> [Task to carry out] Can you pull out, word for word, the records from their first line through the line containing "click(x=569, y=20)", including both ends?

> [Task input]
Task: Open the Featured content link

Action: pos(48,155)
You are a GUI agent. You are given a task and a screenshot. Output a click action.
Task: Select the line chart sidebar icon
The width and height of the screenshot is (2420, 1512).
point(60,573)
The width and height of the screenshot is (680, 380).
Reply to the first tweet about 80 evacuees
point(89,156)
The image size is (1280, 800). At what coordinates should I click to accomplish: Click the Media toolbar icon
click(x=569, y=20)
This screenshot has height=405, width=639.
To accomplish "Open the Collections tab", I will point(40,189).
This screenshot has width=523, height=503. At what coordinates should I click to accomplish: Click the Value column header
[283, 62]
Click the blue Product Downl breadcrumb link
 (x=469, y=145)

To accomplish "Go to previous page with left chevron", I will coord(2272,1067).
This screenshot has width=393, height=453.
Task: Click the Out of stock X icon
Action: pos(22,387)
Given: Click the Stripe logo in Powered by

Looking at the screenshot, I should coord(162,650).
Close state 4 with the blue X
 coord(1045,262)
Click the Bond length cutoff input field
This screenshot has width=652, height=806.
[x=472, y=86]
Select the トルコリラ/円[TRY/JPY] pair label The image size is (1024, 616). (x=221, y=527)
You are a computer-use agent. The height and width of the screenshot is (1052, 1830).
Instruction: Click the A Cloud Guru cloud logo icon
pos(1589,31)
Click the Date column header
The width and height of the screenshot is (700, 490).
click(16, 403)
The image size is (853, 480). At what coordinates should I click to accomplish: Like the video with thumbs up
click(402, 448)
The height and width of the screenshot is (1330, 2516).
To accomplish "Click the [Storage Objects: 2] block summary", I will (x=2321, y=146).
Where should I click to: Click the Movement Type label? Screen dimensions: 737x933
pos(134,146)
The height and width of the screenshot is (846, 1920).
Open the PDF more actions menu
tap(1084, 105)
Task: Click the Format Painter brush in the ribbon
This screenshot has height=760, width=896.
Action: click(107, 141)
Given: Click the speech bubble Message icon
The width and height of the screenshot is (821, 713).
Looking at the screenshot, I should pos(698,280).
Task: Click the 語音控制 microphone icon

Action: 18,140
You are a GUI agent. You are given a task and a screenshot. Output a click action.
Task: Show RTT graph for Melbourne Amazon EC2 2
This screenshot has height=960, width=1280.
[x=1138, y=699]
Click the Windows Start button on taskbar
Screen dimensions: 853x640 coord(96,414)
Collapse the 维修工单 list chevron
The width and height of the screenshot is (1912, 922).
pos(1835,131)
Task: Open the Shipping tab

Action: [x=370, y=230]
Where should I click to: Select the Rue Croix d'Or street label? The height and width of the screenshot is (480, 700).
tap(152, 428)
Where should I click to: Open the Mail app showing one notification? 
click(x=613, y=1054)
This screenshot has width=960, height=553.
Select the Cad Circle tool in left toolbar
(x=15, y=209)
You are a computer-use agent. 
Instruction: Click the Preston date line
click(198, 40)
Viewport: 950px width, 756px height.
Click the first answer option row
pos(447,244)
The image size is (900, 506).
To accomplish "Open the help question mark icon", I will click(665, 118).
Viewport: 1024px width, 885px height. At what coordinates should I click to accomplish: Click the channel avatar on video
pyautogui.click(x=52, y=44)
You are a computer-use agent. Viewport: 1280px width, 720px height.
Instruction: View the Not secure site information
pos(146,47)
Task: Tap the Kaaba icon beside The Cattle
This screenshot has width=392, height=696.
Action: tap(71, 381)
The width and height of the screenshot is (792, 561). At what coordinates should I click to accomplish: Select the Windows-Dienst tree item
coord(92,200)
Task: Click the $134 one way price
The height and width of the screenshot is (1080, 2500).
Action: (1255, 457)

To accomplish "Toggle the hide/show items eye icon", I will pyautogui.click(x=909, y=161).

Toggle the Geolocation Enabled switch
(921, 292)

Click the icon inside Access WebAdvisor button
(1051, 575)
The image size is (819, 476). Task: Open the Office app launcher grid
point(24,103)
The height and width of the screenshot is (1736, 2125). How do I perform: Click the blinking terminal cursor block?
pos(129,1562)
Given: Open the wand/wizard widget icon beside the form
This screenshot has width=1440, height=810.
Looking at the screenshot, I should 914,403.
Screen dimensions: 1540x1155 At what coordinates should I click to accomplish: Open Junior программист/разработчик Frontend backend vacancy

> [Exercise solution]
Task: Open the Featured content link

Action: pos(48,155)
You are a GUI agent. You are given a task and a screenshot. Output a click action.
Task: Select the line chart sidebar icon
The width and height of the screenshot is (2420, 1512).
point(60,573)
The width and height of the screenshot is (680, 380).
Reply to the first tweet about 80 evacuees
point(89,156)
The image size is (1280, 800). At what coordinates should I click to accomplish: Click the Media toolbar icon
click(x=569, y=20)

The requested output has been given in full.